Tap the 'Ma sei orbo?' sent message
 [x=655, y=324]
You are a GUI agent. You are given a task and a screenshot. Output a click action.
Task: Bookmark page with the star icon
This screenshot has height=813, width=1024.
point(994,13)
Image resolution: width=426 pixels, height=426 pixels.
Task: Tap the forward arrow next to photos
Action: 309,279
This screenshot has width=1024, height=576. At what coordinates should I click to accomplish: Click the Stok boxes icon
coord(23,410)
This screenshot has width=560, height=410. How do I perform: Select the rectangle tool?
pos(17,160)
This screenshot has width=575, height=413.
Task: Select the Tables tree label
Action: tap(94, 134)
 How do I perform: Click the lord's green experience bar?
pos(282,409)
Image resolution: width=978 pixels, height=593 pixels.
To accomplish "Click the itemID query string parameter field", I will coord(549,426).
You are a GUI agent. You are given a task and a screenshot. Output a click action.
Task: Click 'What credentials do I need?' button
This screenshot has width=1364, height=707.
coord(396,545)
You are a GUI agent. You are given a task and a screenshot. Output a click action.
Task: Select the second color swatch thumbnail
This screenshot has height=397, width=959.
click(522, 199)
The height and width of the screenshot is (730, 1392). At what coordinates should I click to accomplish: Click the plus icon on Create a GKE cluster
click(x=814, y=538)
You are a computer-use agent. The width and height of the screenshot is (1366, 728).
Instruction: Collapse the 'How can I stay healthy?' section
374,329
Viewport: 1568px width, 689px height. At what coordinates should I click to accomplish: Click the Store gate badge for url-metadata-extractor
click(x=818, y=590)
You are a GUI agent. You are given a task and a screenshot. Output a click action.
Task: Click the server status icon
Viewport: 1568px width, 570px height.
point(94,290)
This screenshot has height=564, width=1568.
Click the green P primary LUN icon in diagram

----

__DIRECTIONS FOR THIS TASK__. Print out the listing in full, exactly as it appears.

__OUTPUT__.
Tap the 'Ma sei orbo?' sent message
 [x=655, y=324]
You are a GUI agent. You are given a task and a screenshot. Output a click action.
Task: Bookmark page with the star icon
This screenshot has height=813, width=1024.
point(994,13)
Image resolution: width=426 pixels, height=426 pixels.
Task: Tap the forward arrow next to photos
Action: 309,279
This screenshot has width=1024, height=576. At what coordinates should I click to accomplish: Click the Stok boxes icon
coord(23,410)
This screenshot has width=560, height=410. How do I perform: Select the rectangle tool?
pos(17,160)
This screenshot has width=575, height=413.
Task: Select the Tables tree label
Action: tap(94, 134)
 How do I perform: Click the lord's green experience bar?
pos(282,409)
Image resolution: width=978 pixels, height=593 pixels.
To accomplish "Click the itemID query string parameter field", I will coord(549,426).
You are a GUI agent. You are given a task and a screenshot. Output a click action.
Task: Click 'What credentials do I need?' button
This screenshot has width=1364, height=707.
coord(396,545)
You are a GUI agent. You are given a task and a screenshot. Output a click action.
Task: Select the second color swatch thumbnail
This screenshot has height=397, width=959.
click(522, 199)
The height and width of the screenshot is (730, 1392). At what coordinates should I click to accomplish: Click the plus icon on Create a GKE cluster
click(x=814, y=538)
You are a computer-use agent. The width and height of the screenshot is (1366, 728).
Instruction: Collapse the 'How can I stay healthy?' section
374,329
Viewport: 1568px width, 689px height. At what coordinates should I click to accomplish: Click the Store gate badge for url-metadata-extractor
click(x=818, y=590)
You are a GUI agent. You are given a task and a screenshot. Output a click action.
Task: Click the server status icon
Viewport: 1568px width, 570px height.
point(94,290)
This screenshot has height=564, width=1568.
Click the green P primary LUN icon in diagram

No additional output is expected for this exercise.